Hsu continued to explain that the ability of iST in providing comprehensive solutions is underpinned by a high degree of professional expertise. He cited TEM as an example. TEM can penetrate materials to reveal their internal structures at a microscopic level. However, the results are inherently microscale. At this point, it is necessary to cross-examine and verify the microscopic results against macroscopic findings. Hence, MA and FA need to go hand in hand to identify the causes of failures.

To provide customers with the best integrated solutions, iST adopts several approaches to strengthen the capabilities of its team. Firstly, iST continues to invest in its hardware and equipment to establish a comprehensive analytical environment. Secondly, the company works to enhance the quality and quantity of its talents. Employees are encouraged to proactively participate in academic conferences, and engage in exchanges and collaborations with research institutions. Meanwhile, industry experts are also recruited into the team.

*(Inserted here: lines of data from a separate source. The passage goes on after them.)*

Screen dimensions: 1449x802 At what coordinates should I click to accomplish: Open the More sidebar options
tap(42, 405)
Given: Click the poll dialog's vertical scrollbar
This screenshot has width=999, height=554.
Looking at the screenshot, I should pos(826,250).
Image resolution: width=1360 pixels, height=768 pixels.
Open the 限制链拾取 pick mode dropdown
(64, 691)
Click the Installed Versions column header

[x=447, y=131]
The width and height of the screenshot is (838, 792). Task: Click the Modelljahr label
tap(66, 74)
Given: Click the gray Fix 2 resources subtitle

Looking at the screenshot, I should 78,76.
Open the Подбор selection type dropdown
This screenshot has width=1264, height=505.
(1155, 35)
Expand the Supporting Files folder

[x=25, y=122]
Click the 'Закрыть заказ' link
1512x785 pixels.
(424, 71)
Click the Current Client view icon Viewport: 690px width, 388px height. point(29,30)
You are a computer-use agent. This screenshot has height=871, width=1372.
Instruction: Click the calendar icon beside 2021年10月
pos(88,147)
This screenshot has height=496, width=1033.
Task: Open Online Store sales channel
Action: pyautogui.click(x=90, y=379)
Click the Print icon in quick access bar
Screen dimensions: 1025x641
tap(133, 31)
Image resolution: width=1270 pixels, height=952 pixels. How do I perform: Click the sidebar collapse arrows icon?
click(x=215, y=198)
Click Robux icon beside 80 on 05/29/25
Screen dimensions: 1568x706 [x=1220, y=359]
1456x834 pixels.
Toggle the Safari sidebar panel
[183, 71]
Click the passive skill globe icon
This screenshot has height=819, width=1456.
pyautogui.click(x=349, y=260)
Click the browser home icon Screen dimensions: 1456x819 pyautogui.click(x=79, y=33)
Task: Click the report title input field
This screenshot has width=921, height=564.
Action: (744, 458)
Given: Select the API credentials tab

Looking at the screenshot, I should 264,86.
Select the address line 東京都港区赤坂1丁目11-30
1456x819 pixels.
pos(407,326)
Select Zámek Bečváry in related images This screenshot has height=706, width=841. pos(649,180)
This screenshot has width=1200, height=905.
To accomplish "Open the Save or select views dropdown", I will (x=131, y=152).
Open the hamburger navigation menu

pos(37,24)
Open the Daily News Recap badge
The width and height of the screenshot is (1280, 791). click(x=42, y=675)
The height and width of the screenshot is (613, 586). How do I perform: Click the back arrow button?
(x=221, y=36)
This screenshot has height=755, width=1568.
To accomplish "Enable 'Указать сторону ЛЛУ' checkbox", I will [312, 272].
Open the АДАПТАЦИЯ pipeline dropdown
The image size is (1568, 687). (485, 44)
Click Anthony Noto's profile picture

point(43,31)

Aside from investing in hardware and cultivating talents, Shen mentioned that another important aspect is the utilization of data science in iST. He said that with the increasing data volume nowadays, data analysis and processing have become ever more important. iST uses AI-automated measurement technology to effectively reduce human error. By integrating automated measurement technology with TEM, not only can the precise dimensions, shapes, and distribution of grains and nanometer-sized particles be accurately measured, the thickness and width of thin-film layers can also be measured. Through this integration, a continuous stream of data on nanoscale components can be generated, ultimately enhancing process yield and creating new business opportunities.

In addition to advanced processes, advanced packaging for heterogeneous integration, and compound semiconductors, more new technologies will emerge in the future. In this regard, Shen said that iST will work to establish a comprehensive hardware environment, nurture cross-disciplinary talents, and develop analytical technologies. In response to the rapidly changing semiconductor industry, iST aims to become the strongest force through professional analysis services, supporting customers to emerge a winner from market competition.

iST executives, credit: DIGITIMES

iST's Assistant Vice President of Material Analysis Engineering Division, Kim Hsu (left), and Director of Failure Analysis Engineering Division, Shih-Hsorngg Shen (right), pointed out that new semiconductor technologies must be complemented by sophisticated analytical technologies to ensure product quality and reliability.